Start of Data extracts

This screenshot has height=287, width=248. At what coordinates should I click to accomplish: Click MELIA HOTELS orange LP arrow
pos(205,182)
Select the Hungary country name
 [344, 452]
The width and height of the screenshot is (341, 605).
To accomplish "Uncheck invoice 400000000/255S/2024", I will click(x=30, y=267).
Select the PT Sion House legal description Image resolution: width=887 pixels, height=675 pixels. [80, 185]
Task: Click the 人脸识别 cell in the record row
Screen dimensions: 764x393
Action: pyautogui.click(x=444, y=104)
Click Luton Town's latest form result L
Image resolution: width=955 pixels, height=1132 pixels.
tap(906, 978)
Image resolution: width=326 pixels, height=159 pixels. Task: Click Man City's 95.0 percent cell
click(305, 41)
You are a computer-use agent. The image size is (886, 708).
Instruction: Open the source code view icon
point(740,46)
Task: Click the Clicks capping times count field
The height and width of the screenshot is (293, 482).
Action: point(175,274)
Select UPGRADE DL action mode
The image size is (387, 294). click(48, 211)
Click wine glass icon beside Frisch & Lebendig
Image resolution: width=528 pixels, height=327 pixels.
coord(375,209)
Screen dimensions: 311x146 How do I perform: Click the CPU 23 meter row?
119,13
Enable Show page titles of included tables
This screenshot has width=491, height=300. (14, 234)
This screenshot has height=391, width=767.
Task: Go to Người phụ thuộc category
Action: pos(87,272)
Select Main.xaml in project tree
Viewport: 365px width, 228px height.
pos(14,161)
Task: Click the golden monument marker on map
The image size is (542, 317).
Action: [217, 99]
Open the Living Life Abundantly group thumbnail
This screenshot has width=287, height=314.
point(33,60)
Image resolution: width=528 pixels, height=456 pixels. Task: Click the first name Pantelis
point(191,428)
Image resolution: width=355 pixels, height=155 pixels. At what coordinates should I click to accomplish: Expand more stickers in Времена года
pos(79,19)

End of Data extracts

Task instructions
The data should be printed again exactly, line for line.

Result of the task
This screenshot has height=287, width=248. At what coordinates should I click to accomplish: Click MELIA HOTELS orange LP arrow
pos(205,182)
Select the Hungary country name
 [344, 452]
The width and height of the screenshot is (341, 605).
To accomplish "Uncheck invoice 400000000/255S/2024", I will click(x=30, y=267).
Select the PT Sion House legal description Image resolution: width=887 pixels, height=675 pixels. [80, 185]
Task: Click the 人脸识别 cell in the record row
Screen dimensions: 764x393
Action: pyautogui.click(x=444, y=104)
Click Luton Town's latest form result L
Image resolution: width=955 pixels, height=1132 pixels.
tap(906, 978)
Image resolution: width=326 pixels, height=159 pixels. Task: Click Man City's 95.0 percent cell
click(305, 41)
You are a computer-use agent. The image size is (886, 708).
Instruction: Open the source code view icon
point(740,46)
Task: Click the Clicks capping times count field
The height and width of the screenshot is (293, 482).
Action: point(175,274)
Select UPGRADE DL action mode
The image size is (387, 294). click(48, 211)
Click wine glass icon beside Frisch & Lebendig
Image resolution: width=528 pixels, height=327 pixels.
coord(375,209)
Screen dimensions: 311x146 How do I perform: Click the CPU 23 meter row?
119,13
Enable Show page titles of included tables
This screenshot has width=491, height=300. (14, 234)
This screenshot has height=391, width=767.
Task: Go to Người phụ thuộc category
Action: pos(87,272)
Select Main.xaml in project tree
Viewport: 365px width, 228px height.
pos(14,161)
Task: Click the golden monument marker on map
The image size is (542, 317).
Action: [217, 99]
Open the Living Life Abundantly group thumbnail
This screenshot has width=287, height=314.
point(33,60)
Image resolution: width=528 pixels, height=456 pixels. Task: Click the first name Pantelis
point(191,428)
Image resolution: width=355 pixels, height=155 pixels. At what coordinates should I click to accomplish: Expand more stickers in Времена года
pos(79,19)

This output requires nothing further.